Quotients with unconditional bases Gowers' dichotomy theorem asserts that every Banach space either contains an HI subspace or a subspace having an unconditional basis. There are examples of HI spaces without quotients having unconditional bases (was Argyros the first who proved that?). This strange phenomenon tempts me to ask 
whether every reflexive non-HI space has a quotient with an unconditional basis? 
My apologies if this is well-known.
 A: The space of Gowers and Maurey is reflexive and H.I. , and as proved by Ferenczi every of its quotients and its dual is also  H.I. (as  mentioned in the answers of Bill Johnson (giving the reference) and Kevin Beanland). The results of Argyros and Felouzis are answering to the question.

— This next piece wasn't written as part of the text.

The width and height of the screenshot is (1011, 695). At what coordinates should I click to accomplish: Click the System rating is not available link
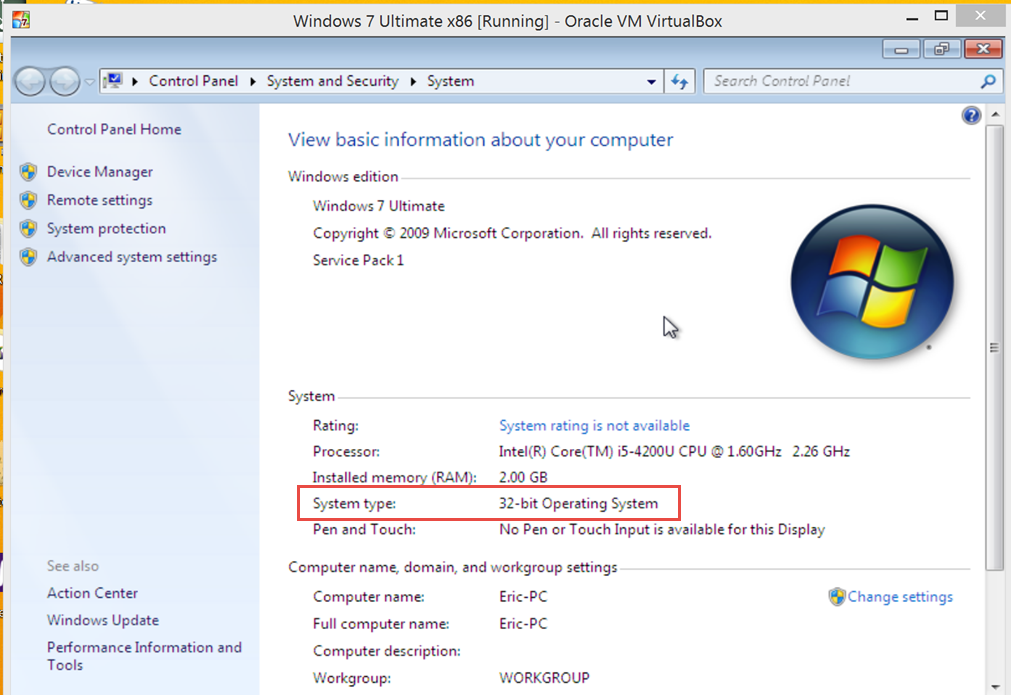point(594,425)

Moreover the remark  of Bill Johnson is to the point. S. Argyros and myself  provided a reflexive and unconditionally saturated Banach space $X$  with an H.I. dual $X^*$. Thus every quotient of   $X$ is indecomposable. Additionally we show that every quotient of $X$ has a  further quotient which is H.I.   

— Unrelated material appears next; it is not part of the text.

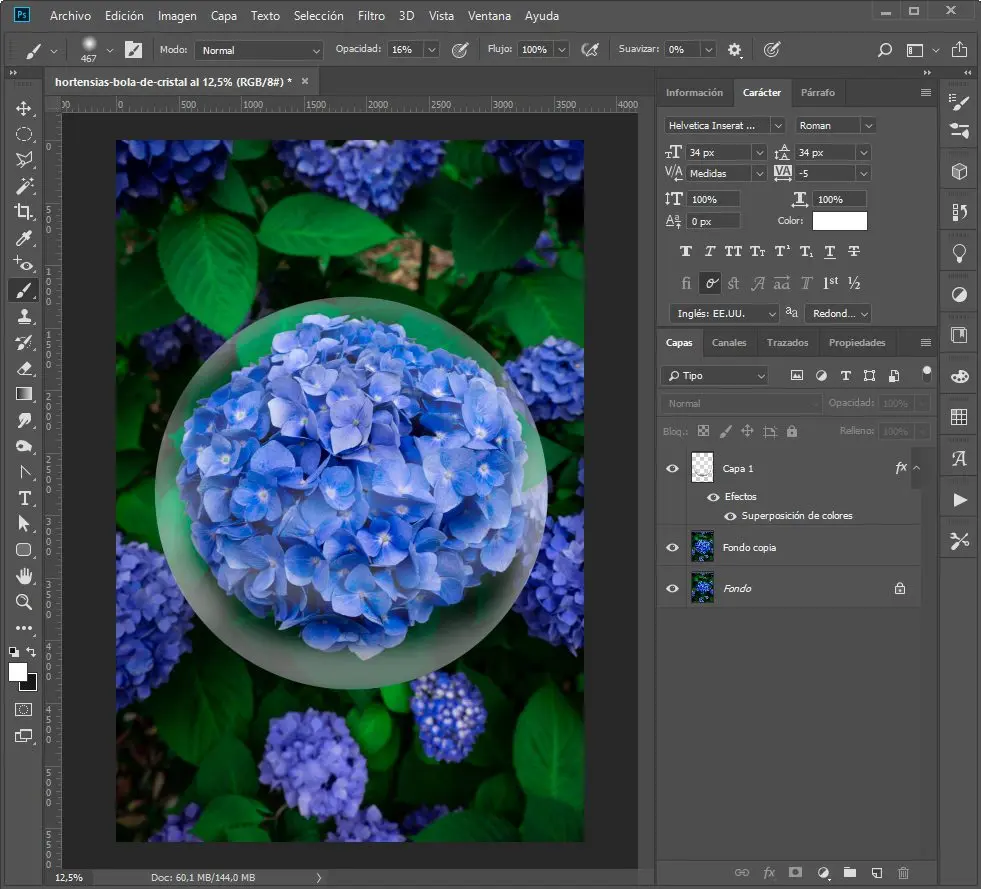Select the Horizontal Type tool
This screenshot has height=889, width=981.
(x=24, y=498)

S. Argyros,  A. Tolias,  Indecomposability and unconditionality in duality. Geom. Funct. Anal. 14 (2004), no. 2, 247–282. 

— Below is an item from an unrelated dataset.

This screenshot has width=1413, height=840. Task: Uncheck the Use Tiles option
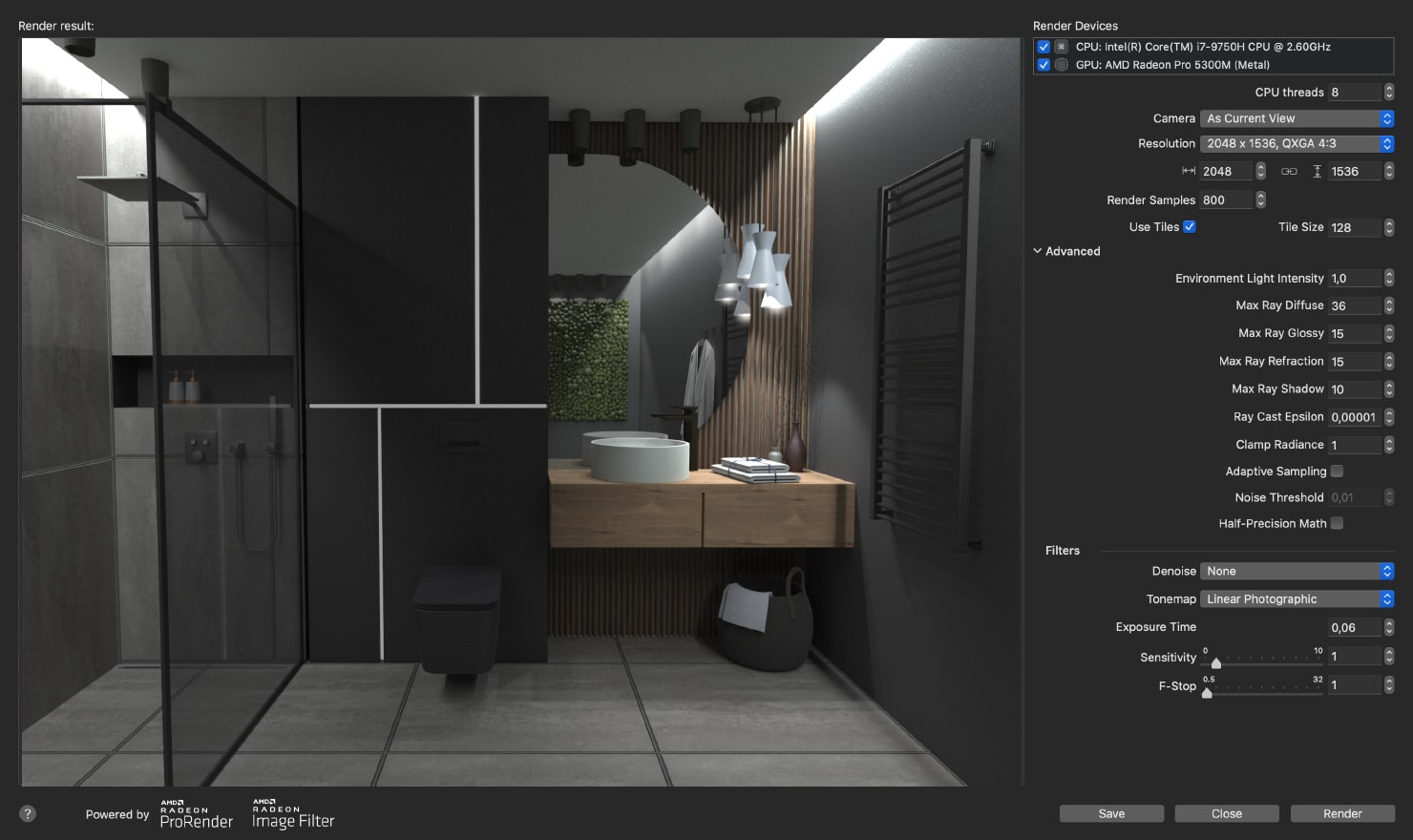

A: Every quotient of the original Gowers-Maurey space is HI; Ferenczi proved this. Argyros-Felouzis produced examples of reflexive spaces that are not HI (e.g. contain some $\ell_p$) and have HI duals. Any of these spaces give an example of a space such that no quotient has an unconditional basis. I think it's safe to say that very little in the theory of HI spaces can be classified as 'well-known'.
A: The original Gowers-Maurey HI space GM is reflexive.  Ferenczi proved that the dual (and also  every quotient) of GM is HI. Then GM $\oplus$ GM is not HI but cannot have a quotient with unconditional basis, for then its dual would have a subspace with an unconditional basis.  But if $X\oplus X$ has a subspace with an unconditional basis, then also $X$ has a subspace with an unconditional basis (the two complementary projections onto the copies of $X$ in the direct sum $X \oplus X$ cannot both be strictly singular on the same subspace). 
I would guess that the experts even know that there is an unconditionally saturated reflexive space $X$ whose dual is HI and thus every quotient of $X$ cannot have an unconditional basis. 
Ferenczi, V. Quotient hereditarily indecomposable Banach spaces. Canad. J. Math. 51 (1999), no. 3, 566–584.